Before 2012, JAMMA had been organizing an annual trade fair called the Amusement Machine Show for many years. In 2013, they began collaborating with the Amusement Machine Operators' Union (AOU), who had their own trade show, to promote a new event: the Japan Amusement Expo.

== Arcade machine standards ==
=== Controllers ===

JAMMA is the namesake of a widely used wiring standard for arcade games. An arcade cabinet wired to JAMMA's specification can accept a motherboard for any JAMMA-compatible game. JAMMA introduced the standard in 1985; by the 1990s, most new arcade games were built to JAMMA specifications. As the majority of arcade games were designed in Japan at this time, JAMMA became the de facto standard internationally.

Before the JAMMA standard, most arcade PCBs, wiring harnesses, and power supplies were custom-built. When an old game became unprofitable, many arcade operators would rewire the cabinet and update the artwork in order to put different games in the cabinets. Reusing old cabinets made a lot of sense, and it was realized that the cabinets were a different market from the games themselves. The JAMMA standard allowed plug-and-play cabinets to be created (reducing the cost to arcade operators) where an unprofitable game could be replaced with another game by a simple swap of the game's PCB. This resulted in most arcade games in Japan (outside racing and gun shooting games that required deluxe cabinets) to be sold as conversion kits consisting of nothing more than a PCB, play instructions and an operator's manual.

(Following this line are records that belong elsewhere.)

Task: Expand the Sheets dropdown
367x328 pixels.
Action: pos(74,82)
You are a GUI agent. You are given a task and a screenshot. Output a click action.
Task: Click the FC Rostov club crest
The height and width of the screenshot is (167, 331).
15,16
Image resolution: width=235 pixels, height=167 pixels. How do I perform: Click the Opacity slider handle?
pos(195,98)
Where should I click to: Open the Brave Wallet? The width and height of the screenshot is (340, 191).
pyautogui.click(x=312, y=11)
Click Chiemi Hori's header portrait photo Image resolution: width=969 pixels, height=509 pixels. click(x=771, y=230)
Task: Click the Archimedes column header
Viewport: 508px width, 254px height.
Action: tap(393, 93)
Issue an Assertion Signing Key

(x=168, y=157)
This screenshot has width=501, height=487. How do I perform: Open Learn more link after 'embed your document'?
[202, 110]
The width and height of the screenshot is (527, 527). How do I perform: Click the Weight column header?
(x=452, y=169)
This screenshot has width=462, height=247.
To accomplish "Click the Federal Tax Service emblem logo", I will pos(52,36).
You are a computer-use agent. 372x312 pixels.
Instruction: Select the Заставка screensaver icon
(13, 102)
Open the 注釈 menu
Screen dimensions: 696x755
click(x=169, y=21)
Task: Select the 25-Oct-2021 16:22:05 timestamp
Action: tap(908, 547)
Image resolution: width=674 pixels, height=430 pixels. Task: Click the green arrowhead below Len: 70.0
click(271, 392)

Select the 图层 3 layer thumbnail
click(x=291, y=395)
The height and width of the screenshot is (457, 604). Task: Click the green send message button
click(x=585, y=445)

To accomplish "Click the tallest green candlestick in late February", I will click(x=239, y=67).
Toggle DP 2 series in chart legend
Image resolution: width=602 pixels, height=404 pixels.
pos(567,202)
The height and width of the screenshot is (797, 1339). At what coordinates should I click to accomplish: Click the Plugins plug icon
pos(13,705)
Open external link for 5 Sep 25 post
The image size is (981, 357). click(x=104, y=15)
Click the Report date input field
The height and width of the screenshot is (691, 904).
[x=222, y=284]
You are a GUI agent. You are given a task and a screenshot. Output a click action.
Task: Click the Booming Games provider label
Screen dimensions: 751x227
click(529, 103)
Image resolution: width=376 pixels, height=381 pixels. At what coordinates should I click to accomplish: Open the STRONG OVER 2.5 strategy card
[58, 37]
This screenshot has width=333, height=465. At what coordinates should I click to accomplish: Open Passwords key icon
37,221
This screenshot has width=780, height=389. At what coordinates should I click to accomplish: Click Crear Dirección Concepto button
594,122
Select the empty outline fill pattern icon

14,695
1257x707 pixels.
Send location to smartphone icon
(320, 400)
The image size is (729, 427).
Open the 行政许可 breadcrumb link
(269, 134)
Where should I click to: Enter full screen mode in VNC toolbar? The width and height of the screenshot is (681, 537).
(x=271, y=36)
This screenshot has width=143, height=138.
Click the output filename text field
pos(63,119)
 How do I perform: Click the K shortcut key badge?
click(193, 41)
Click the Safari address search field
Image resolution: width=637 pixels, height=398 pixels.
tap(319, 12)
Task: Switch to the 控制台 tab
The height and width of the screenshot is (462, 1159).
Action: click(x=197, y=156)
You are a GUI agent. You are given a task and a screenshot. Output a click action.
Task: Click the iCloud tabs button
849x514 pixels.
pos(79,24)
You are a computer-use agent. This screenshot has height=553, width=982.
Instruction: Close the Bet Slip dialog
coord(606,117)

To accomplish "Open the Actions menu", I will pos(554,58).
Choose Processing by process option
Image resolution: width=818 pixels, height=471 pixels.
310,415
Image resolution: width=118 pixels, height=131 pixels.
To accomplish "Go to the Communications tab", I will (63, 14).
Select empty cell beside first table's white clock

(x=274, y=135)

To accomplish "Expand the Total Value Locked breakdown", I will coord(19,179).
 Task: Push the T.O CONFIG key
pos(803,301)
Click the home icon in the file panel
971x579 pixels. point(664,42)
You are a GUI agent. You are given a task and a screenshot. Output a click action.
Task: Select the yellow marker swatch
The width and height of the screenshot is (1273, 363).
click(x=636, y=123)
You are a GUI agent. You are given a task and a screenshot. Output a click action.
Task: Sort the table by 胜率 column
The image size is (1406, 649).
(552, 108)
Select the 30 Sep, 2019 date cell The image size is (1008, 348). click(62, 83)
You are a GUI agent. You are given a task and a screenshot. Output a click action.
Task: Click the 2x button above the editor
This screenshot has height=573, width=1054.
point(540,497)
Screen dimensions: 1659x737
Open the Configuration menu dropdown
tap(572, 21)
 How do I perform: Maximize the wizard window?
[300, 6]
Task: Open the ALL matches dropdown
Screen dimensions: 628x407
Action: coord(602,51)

The JAMMA standard uses a 56-pin edge connector on the board, with inputs and outputs common to most video games. These include power inputs (5 volts for the game and 12 volts for sound); inputs for two joysticks, each with three action buttons and one start button; analog RGB video output with negative composite sync; single-speaker sound output; and inputs for coin, service, test, and tilt.

The JAMMA connector has a .156" pin spacing edge connector (male on the game board) with other specifications based on number of pins.

20 pin, 36 pin, 44 pin, 56 pin and 72 pin connectors are available where the 56 pin JAMMA connector pinouts values are shown in the reference table and other game boards connectors may have different pinout values.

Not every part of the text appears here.